Smartphones have become a sort of catch-all for our digital media collections, and it’s not uncommon to have a couple of movies tucked way for those times when you have nothing better to do. If you have a Chromecast, though, you’ll probably need an extra app to get those movies onto the big screen.
The App You’ll Need: LocalCast
As you probably know, you can use Google Photos to get photos and video from your phone to your TV with its built-in casting option. On Android, you can also use this to cast locally stored movies from your phone to your TV by jumping into the Device Folders menu, then finding your movie.
The thing is, this is far from the ideal app for this sort of situation. Sure, it’ll work in a pinch, but in my experience, the video was very choppy, and Google Photos didn’t support a lot of the common codecs you’ll see in ripped and downloaded movies. Thankfully, there’s a much better option available for both iOS and Android: LocalCast.
The app is freely available for both iOS and Android, though it does offer in-app purchases to remove ads and unlock more features. The free app itself is pretty powerful on its own though.
So if you’re looking to stream more than just locally-stored pictures and videos, you can step your casting game up with LocalCast. This is a super useful app that will allow you to cast any media on your device— including pictures, videos, or music—as well as cloud content from Google Drive, Dropbox, and even Instagram (iOS only). It also has network support for casting from network-attached storage, and a built-in web browser for casting videos from the web. This makes it a great choice for movies, because it doesn’t matter where you have them stored.
To make it even more versatile, it also supports casting to a number of devices: Chromecast, Apple TV, Fire TV, Sony and Samsung Smart TVs, Xbox 360/One, or any other DLNA device.
It supports a variety of audio and video formats, but if you have problems, check out LocalCast’s FAQ—it’s possible your video or audio format isn’t supported by LocalCast or by your Chromecast.
How to Cast a Video to Your TV with LocalCast
The interface is pretty straightforward on both iOS and Android, staying true to the respective design guidelines for each platform. The functionality is mostly the same between the two, and it’s pretty intuitive to use—if you’re familiar with your current operating system, then you shouldn’t have any issues using LocalCast.
Once you launch the app, use the cast button in the bottom right corner and choose your casting device. From there, just navigate the app normally and choose the movie you’d like to watch.
On iOS, all the navigation options are at the bottom of the interface (see below left); on Android, everything is tucked into the menu on the left-hand side (see below right). Just find the category that suits what you’re looking for, and stream away. When you’re finished, just tap the cast icon again and disconnect from there.
Aside from offering options to cast nearly any type of media from a variety of sources, LocalCast also has a very unique feature on Android that allows you to cast a video to the TV, and play the audio on the phone. With a pair of headphones, you can use this as a sort of private listening option. It’s very cool.

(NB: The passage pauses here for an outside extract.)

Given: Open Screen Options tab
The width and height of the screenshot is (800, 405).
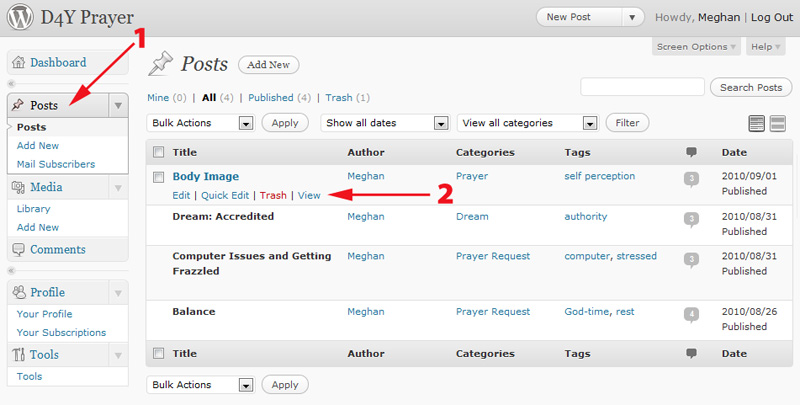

To use this feature, tap the “Route audio to device” option on the bottom. Once enabled, the audio will play on the device, though it’s noted that it may be slightly out of sync. To fix this, the app offers quick +/- 0.1 second audio syncing. It’s pretty legit.
If you’re into LocalCast after trying it out for a while, you may want to consider jumping on the Pro version of the app. On iOS, this will set you back $4.99 and removes all ads.

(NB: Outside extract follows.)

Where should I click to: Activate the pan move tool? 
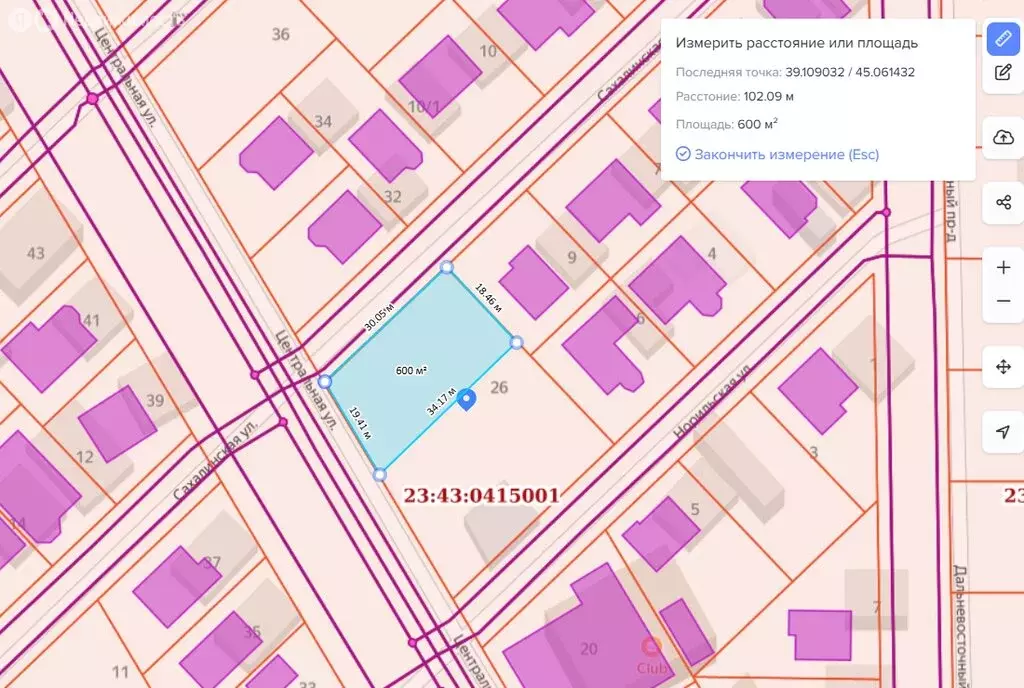pyautogui.click(x=1004, y=367)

On Android, however, it works a little differently. It uses a “pay what you want” model with several different options, including $0.99 a month, one-time payments of $4.92 or $6.57, or yearly offerings of $5.50, $6.88, $10.67, or $21.30. Take your pick.
Regardless of which level you pick, it will remove ads, make the navigation bar translucent (on supported devices), add on-device search, allow you to preview local videos, and more. It’s pretty solid.